Clairement, ça me fait chier. En France, la culture électronique continue d’être stigmatisée dès lors qu’elle sort du cadre. Londres, Berlin ou Amsterdam ont su valoriser leur patrimoine industriel en y installant des lieux de culture et de fête. En France, on préfère construire des hypermarchés polluants que développer le vivre-ensemble. Il faut continuer à se battre pour défendre ces valeurs. Par contre, je resterai mesuré par rapport aux annulations. Souvent, elles sont dues à des couacs administratifs, plutôt qu’à une volonté d’empêcher cette scène artistique de se développer. On se rencontre aussi alors que nous avons toujours fonctionné en autarcie et aujourd’hui c’est à nous de faire un pas vers les autorités.

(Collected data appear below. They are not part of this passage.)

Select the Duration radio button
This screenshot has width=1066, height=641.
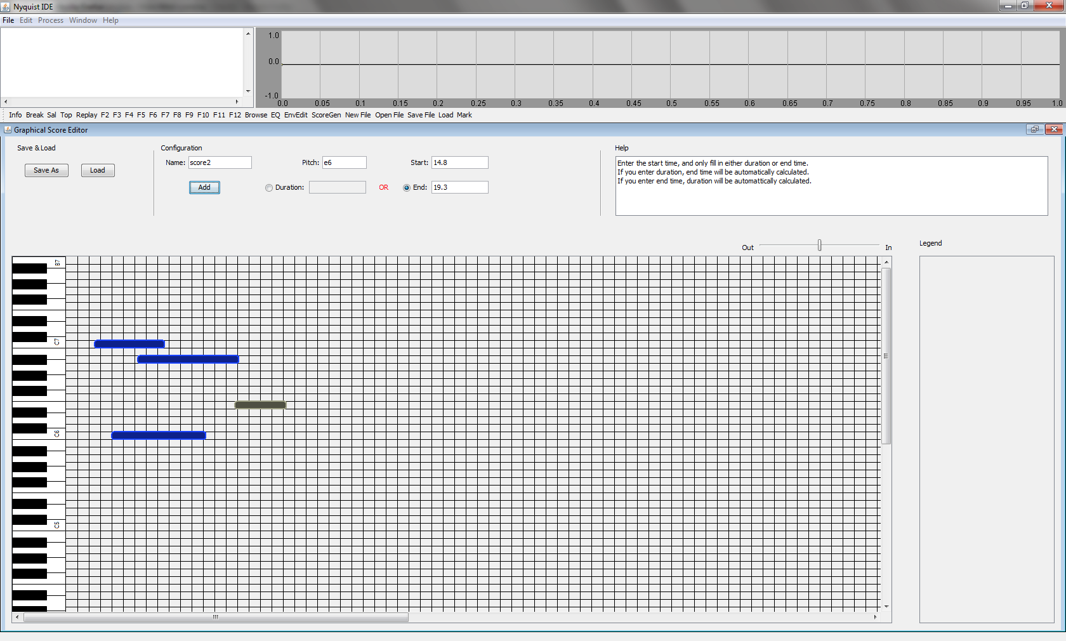269,188
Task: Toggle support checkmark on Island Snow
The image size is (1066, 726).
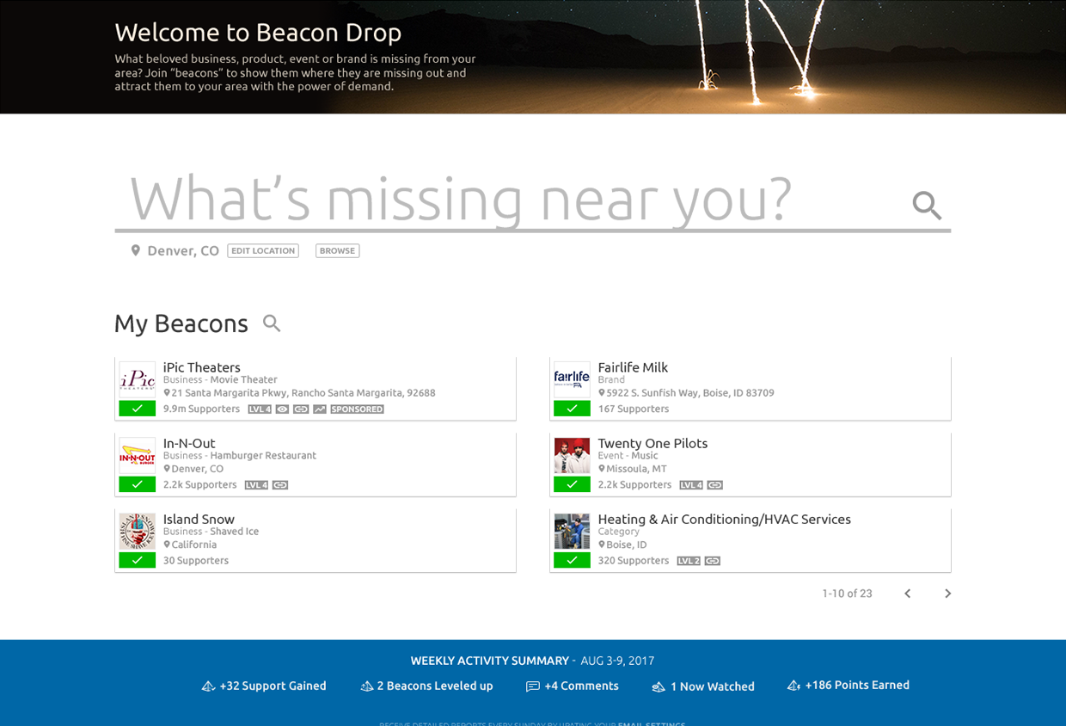Action: pos(137,559)
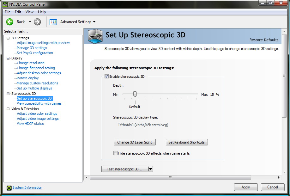Open the Back history dropdown arrow
This screenshot has height=196, width=290.
coord(30,22)

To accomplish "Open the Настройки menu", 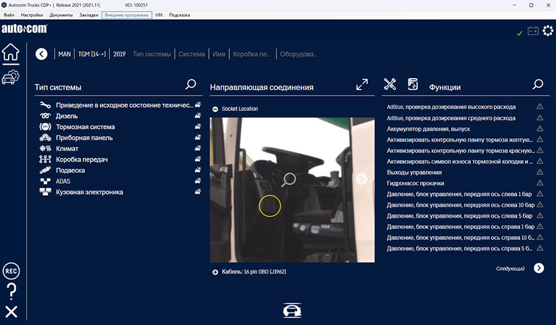I will [32, 15].
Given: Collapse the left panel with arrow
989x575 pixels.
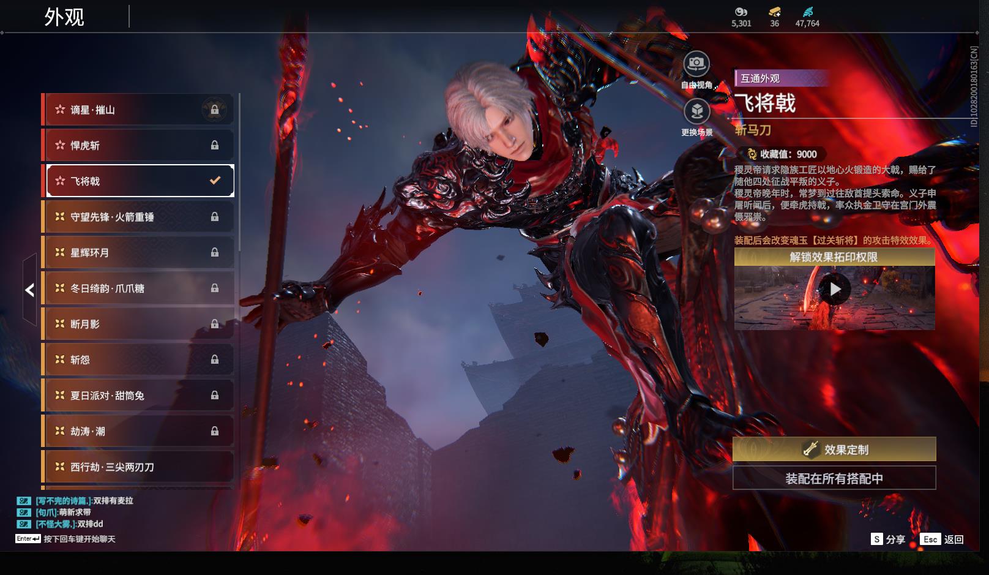Looking at the screenshot, I should point(29,290).
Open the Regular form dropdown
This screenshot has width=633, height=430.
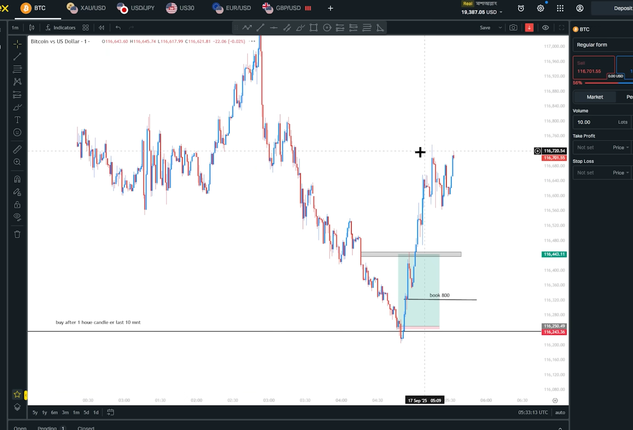point(602,45)
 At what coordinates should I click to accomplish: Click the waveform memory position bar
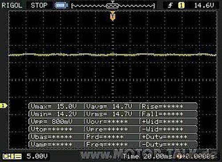point(113,6)
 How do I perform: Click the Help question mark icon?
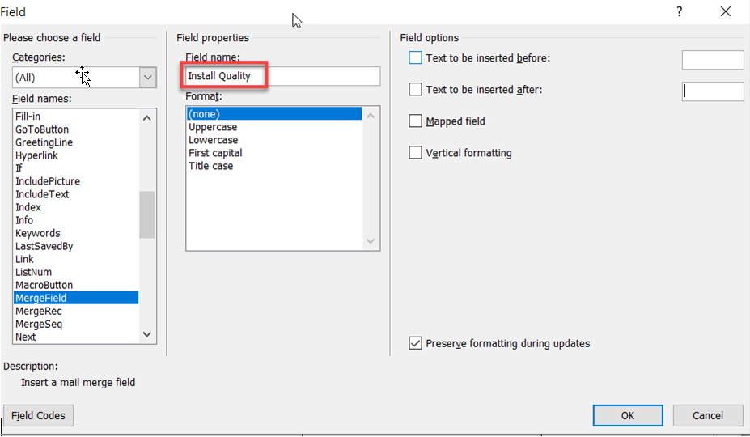pos(680,11)
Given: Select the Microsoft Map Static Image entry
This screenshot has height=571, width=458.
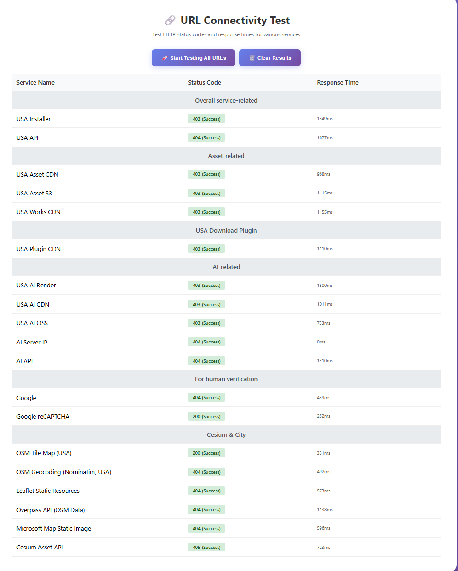Looking at the screenshot, I should tap(54, 528).
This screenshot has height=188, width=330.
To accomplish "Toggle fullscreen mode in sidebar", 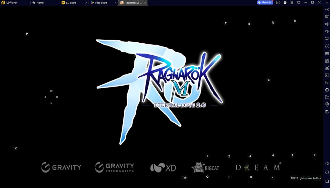I will point(327,39).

Comment penses-tu que notre façon de faire la fête va évoluer ?
Nous avons besoin d’un temple. Un lieu majestueux, stable, brute de béton. Un monument dédié à notre culture, à la recherche de la trance et de la danse. C’est ce qui placera Paris à l’avant-garde des cultures underground. J’aimerais aussi voir l’espace festif et dansant accueillir d’autres démarches ; des sessions de stretching, des bars à fruits, des espaces de méditation. Et une vraie révolution sur le cycle des déchets. Club Maté travaille là-dessus par exemple, le retour de la consigne etc…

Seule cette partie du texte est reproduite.